We (Hemauer et al., 2010) and others (Hitzl et al., 2004; Tanabe et al., 2001) have previously demonstrated wide interindividual variability in placental P-gp expression and activity. Such variability was largely attributed to single nucleotide polymorphisms (SNPs) of the ABCB1 gene which could affect P-gp expression and function (Hitzl et al., 2004, 2001; Hoffmeyer et al., 2000; Kim et al., 2001; Mölsä et al., 2005; Salama et al., 2006; Tanabe et al., 2001). There are many SNPs in the ABCB1 promoter that could affect P-gp expression by affecting ABCB1 transcription. While a few studies evaluated the effect of some of these SNPs on ABCB1 expression, discrepant results were reported where the same SNPs were associated with increased and decreased expression and also with no effect (Ito et al., 2001; Lourenço et al., 2008; Sai et al., 2010, 2006; Takane et al., 2004; Tanabe et al., 2001). The lack of reproducibility between studies is not surprising because SNPs do not occur individually in the genome, but rather form defined combinations or haplotypes due to varying degrees of linkage disequilibrium between them. In recent studies from our laboratory, we found that the phenotypic effect of a SNP is not always consistent but varies depending on its presence in given haplotypes (Speidel et al., 2018; Xu et al., 2016, 2014). Recently, we determined the haplotype sequences of the ABCB1 promoter and found that the haplotypes differentially regulate ABCB1 promoter activity (Speidel et al., 2018). Here we investigate the interaction between BPA/BPS exposures with the different ABCB1 haplotypes. Our working hypothesis is that BPA and BPS exposure affects ABCB1 promoter activity in a haplotype-dependent manner.

Materials and Methods

Chemicals

4,4’-Isopropylidenediphenol (Bisphenol A; 97% purity) was purchased from Acros Organics (Geel, Belgium). 4,4’-sulfonyldiphenol (Bisphenol S; 99% purity) was purchased from SigmaAldrich (St. Louis, MO). All other chemicals and supplies were purchased from Fisher Scientific unless otherwise stated.

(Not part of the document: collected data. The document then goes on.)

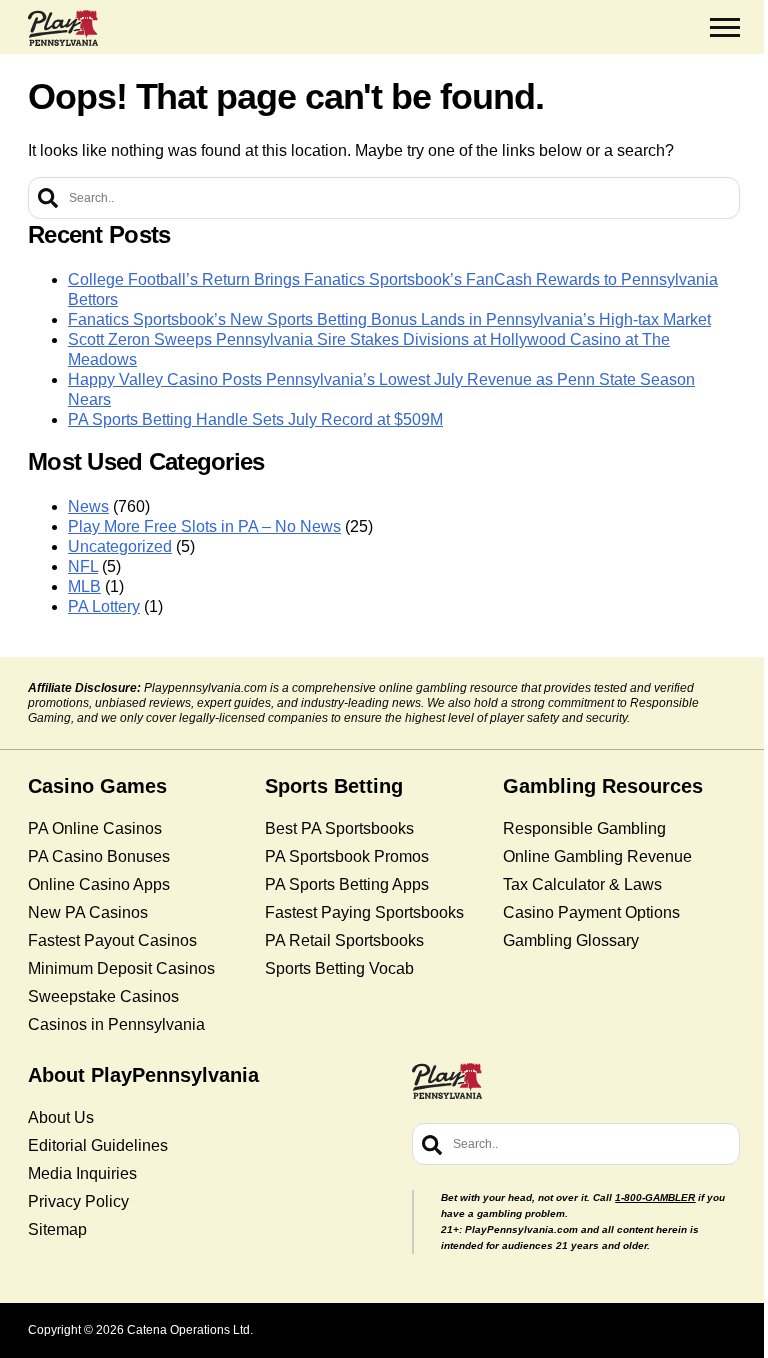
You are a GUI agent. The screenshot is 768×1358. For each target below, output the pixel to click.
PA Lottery (104, 606)
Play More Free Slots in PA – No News (204, 526)
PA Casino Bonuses (99, 856)
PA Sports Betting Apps (347, 884)
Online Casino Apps (99, 884)
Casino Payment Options (591, 912)
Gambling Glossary (571, 940)
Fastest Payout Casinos (112, 940)
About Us (61, 1117)
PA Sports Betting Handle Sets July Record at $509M (255, 419)
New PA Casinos (88, 912)
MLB (84, 586)
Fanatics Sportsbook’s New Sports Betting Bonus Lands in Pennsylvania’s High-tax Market (389, 319)
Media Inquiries (82, 1173)
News (88, 506)
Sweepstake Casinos (103, 996)
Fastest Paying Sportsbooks (364, 912)
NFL (83, 566)
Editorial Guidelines (98, 1145)
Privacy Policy (78, 1201)
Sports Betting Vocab (339, 968)
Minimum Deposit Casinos (121, 968)
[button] (725, 28)
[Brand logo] (63, 28)
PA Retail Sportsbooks (344, 940)
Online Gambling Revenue (597, 856)
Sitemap (57, 1229)
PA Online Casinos (95, 828)
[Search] (48, 198)
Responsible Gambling (584, 828)
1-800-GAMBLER (655, 1197)
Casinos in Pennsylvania (116, 1024)
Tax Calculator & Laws (582, 884)
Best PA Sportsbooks (339, 828)
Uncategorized (120, 546)
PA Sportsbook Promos (347, 856)
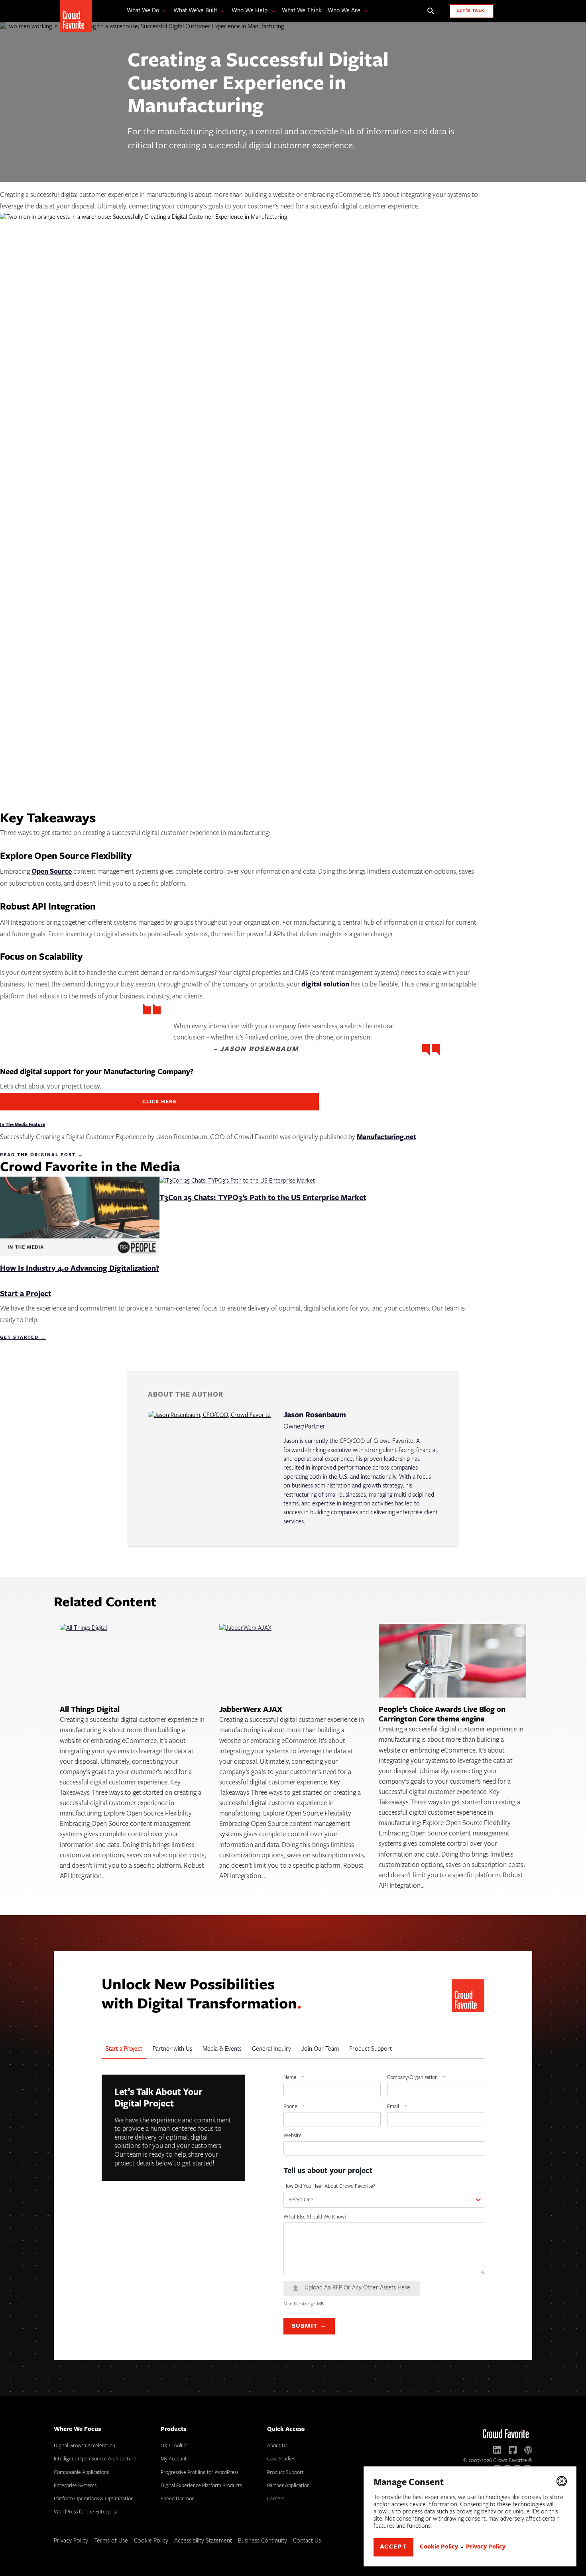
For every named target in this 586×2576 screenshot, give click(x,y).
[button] (561, 2481)
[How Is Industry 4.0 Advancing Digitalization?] (79, 1221)
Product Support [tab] (370, 2049)
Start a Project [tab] (124, 2049)
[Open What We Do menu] (163, 11)
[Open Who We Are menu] (364, 11)
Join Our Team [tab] (320, 2049)
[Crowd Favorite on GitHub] (513, 2450)
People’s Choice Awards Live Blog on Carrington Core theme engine (442, 1714)
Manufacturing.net (386, 1137)
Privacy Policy (485, 2547)
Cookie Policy (439, 2547)
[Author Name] (209, 1469)
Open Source (51, 872)
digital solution (325, 985)
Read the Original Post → (41, 1155)
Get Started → (23, 1338)
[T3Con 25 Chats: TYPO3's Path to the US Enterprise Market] (237, 1186)
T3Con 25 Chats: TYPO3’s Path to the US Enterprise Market (262, 1198)
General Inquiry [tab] (271, 2049)
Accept (393, 2547)
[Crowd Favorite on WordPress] (528, 2450)
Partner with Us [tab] (172, 2049)
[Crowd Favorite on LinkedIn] (497, 2450)
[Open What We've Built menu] (221, 11)
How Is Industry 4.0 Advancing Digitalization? (79, 1269)
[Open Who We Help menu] (271, 11)
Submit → (309, 2326)
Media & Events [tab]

Bisphenol A and bisphenol S were dissolved in 50% ethanol (PHARMCO-AAPER, Toronto) and 50% Minimal Essential Medium with Earle’s Salts and L-Glutamine (Gibco, Grand Island, NY) supplemented with 10% fetal bovine serum (FBS, Atlanta Biologicals, Flowery Branch, GA). Serial dilutions were then performed which allowed for a 10μM BPA or BPS working solution in a final ethanol concentration of 0.01%.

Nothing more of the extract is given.